----- DATA SHOWN
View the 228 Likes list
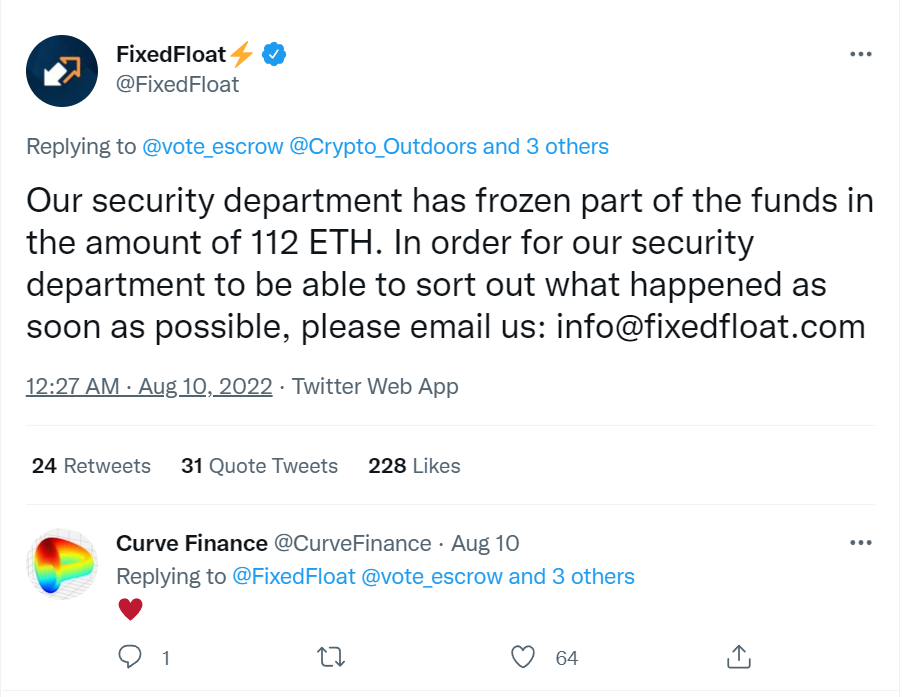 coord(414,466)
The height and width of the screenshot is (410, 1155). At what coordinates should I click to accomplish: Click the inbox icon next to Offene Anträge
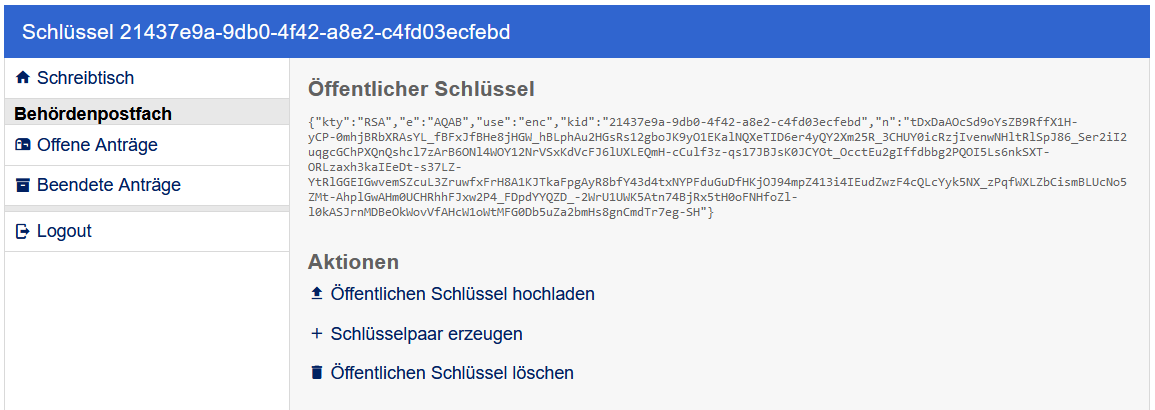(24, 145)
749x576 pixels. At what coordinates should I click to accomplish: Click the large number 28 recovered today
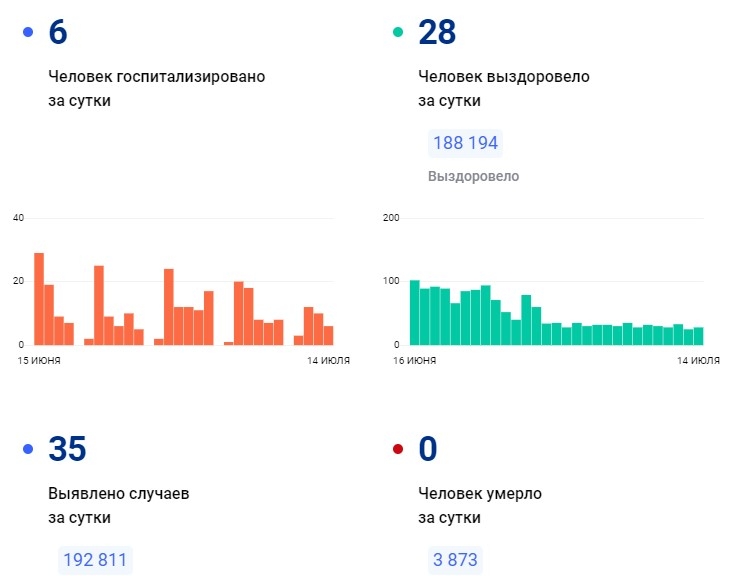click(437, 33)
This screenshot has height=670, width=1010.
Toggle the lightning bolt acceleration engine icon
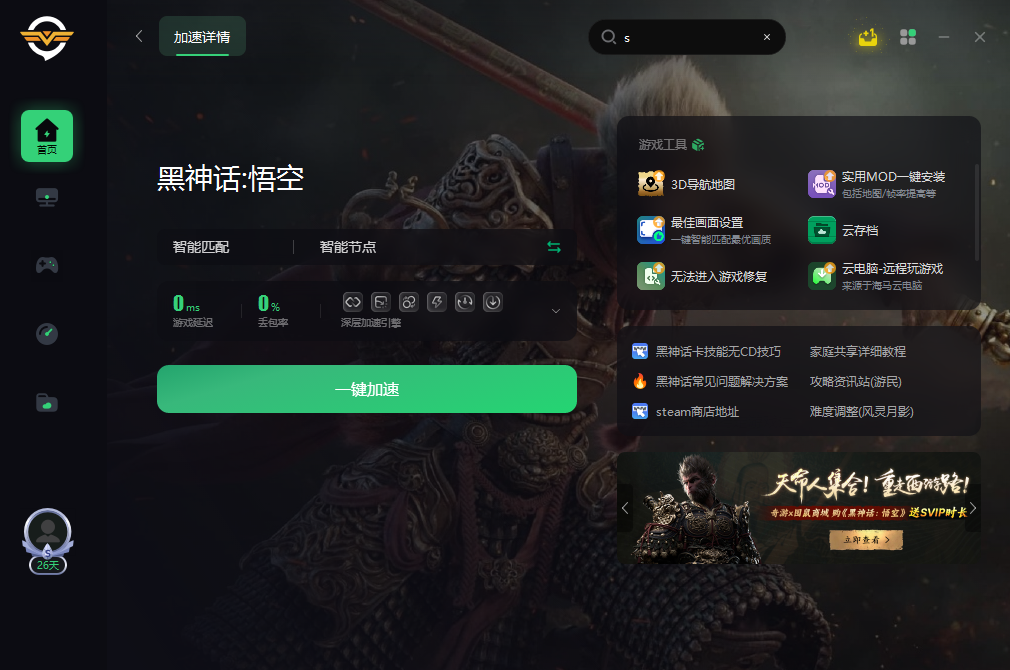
----------
----- DATA SHOWN
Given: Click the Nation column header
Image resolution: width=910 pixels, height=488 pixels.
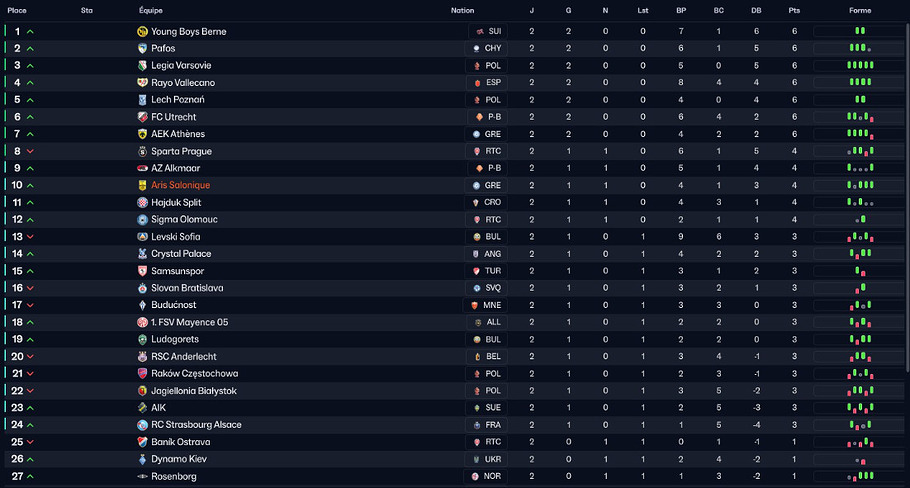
----------
ASSIGNMENT: In the listing above, find the line with "View the 228 Likes list" and the line with "Toggle the lightning". Copy exactly those lines and all between them, minus the images.

RESULT OF THIS TASK:
View the 228 Likes list
 coord(414,466)
The height and width of the screenshot is (410, 1155). At what coordinates should I click to accomplish: Click the inbox icon next to Offene Anträge
(24, 145)
749x576 pixels. At what coordinates should I click to accomplish: Click the large number 28 recovered today
click(437, 33)
This screenshot has height=670, width=1010.
Toggle the lightning bolt acceleration engine icon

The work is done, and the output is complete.